| Activity |
Leave out the pictures and repeat the data exactly.

Saved data entries:
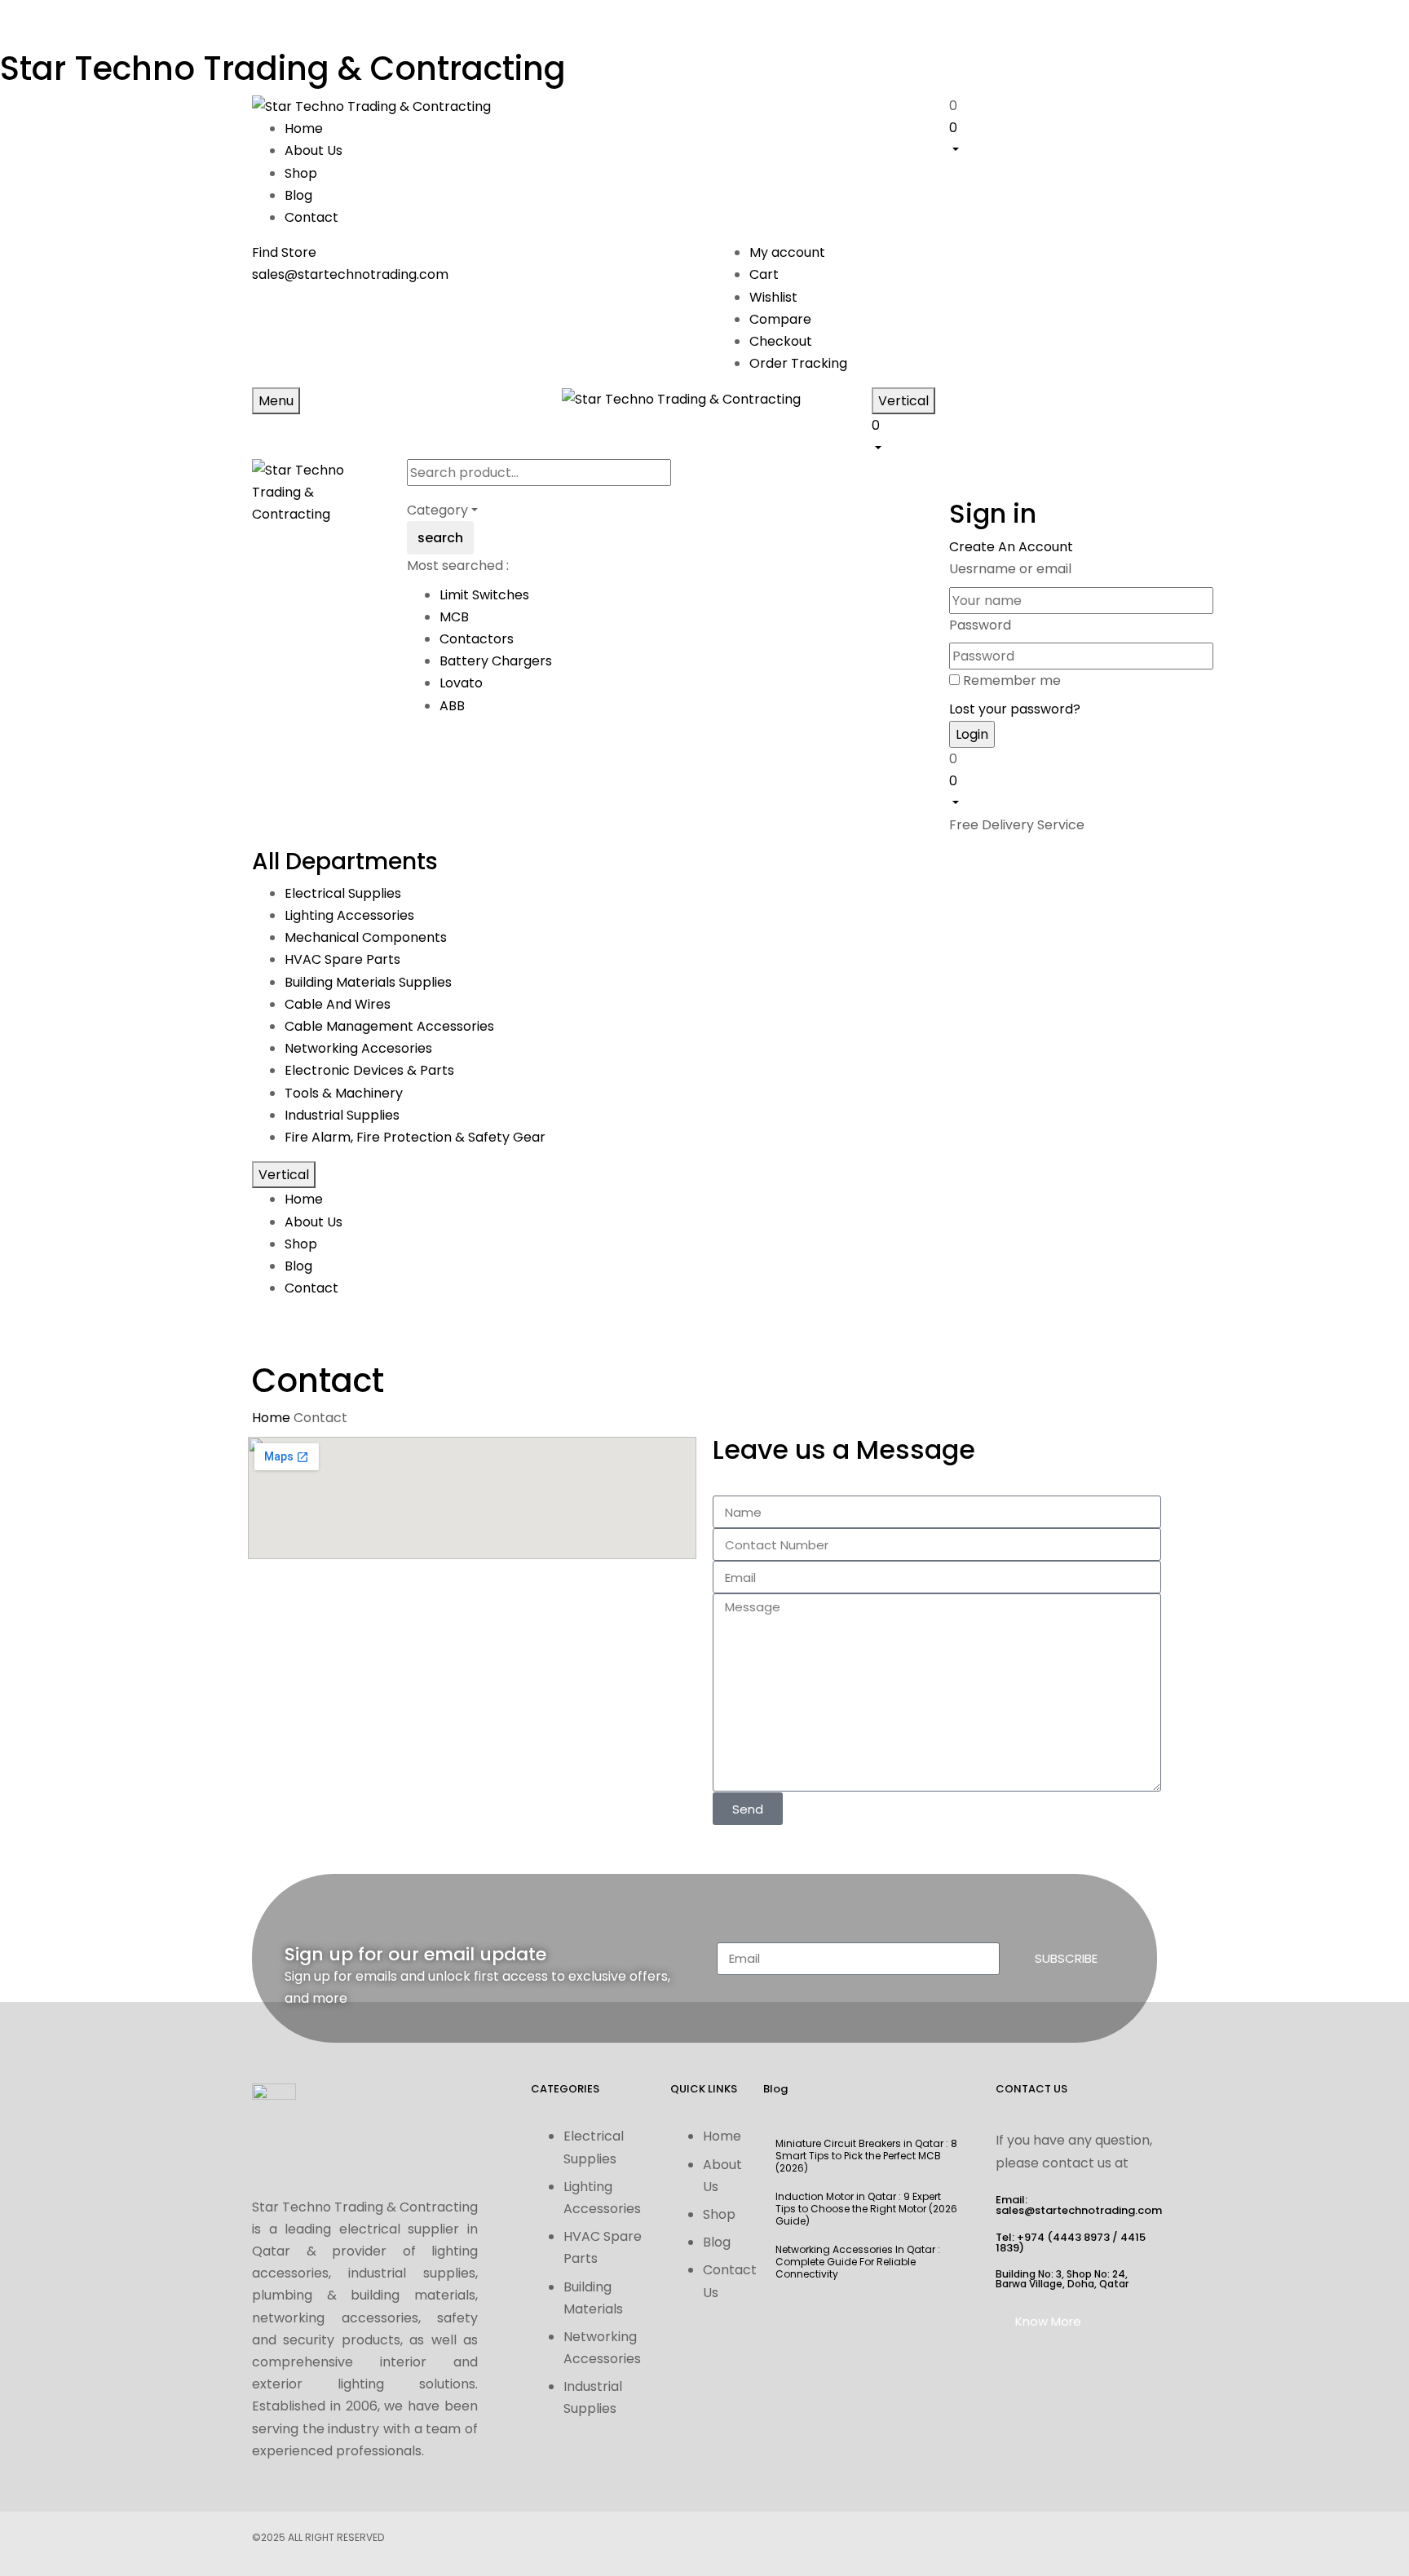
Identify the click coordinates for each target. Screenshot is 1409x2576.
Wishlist (773, 297)
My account (787, 252)
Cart (764, 274)
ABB (452, 705)
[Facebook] (608, 2541)
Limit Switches (484, 594)
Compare (780, 319)
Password (980, 625)
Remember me (1012, 680)
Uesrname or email (1010, 568)
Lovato (461, 683)
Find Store (284, 252)
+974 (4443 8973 (1063, 2237)
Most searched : (458, 565)
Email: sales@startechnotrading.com (1079, 2205)
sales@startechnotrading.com (350, 274)
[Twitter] (656, 2541)
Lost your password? (1014, 709)
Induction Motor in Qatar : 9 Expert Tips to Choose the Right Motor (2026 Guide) (866, 2208)
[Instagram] (752, 2541)
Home (271, 1417)
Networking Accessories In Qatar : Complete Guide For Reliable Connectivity (857, 2261)
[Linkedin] (800, 2541)
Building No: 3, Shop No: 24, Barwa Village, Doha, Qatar (1062, 2279)
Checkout (780, 341)
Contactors (476, 639)
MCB (454, 617)
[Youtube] (704, 2541)
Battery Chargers (495, 661)
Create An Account (1011, 546)
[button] (1053, 138)
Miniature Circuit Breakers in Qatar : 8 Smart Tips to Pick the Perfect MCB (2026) (866, 2155)
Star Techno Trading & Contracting (283, 68)
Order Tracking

| Exercise response |
Identify the click coordinates for each target. Screenshot is 1409x2576.
Wishlist (773, 297)
My account (787, 252)
Cart (764, 274)
ABB (452, 705)
[Facebook] (608, 2541)
Limit Switches (484, 594)
Compare (780, 319)
Password (980, 625)
Remember me (1012, 680)
Uesrname or email (1010, 568)
Lovato (461, 683)
Find Store (284, 252)
+974 (4443 8973 (1063, 2237)
Most searched : (458, 565)
Email: sales@startechnotrading.com (1079, 2205)
sales@startechnotrading.com (350, 274)
[Twitter] (656, 2541)
Lost your password? (1014, 709)
Induction Motor in Qatar : 9 Expert Tips to Choose the Right Motor (2026 Guide) (866, 2208)
[Instagram] (752, 2541)
Home (271, 1417)
Networking Accessories In Qatar : Complete Guide For Reliable Connectivity (857, 2261)
[Linkedin] (800, 2541)
Building No: 3, Shop No: 24, Barwa Village, Doha, Qatar (1062, 2279)
Checkout (780, 341)
Contactors (476, 639)
MCB (454, 617)
[Youtube] (704, 2541)
Battery Chargers (495, 661)
Create An Account (1011, 546)
[button] (1053, 138)
Miniature Circuit Breakers in Qatar : 8 Smart Tips to Pick the Perfect MCB (2026) (866, 2155)
Star Techno Trading & Contracting (283, 68)
Order Tracking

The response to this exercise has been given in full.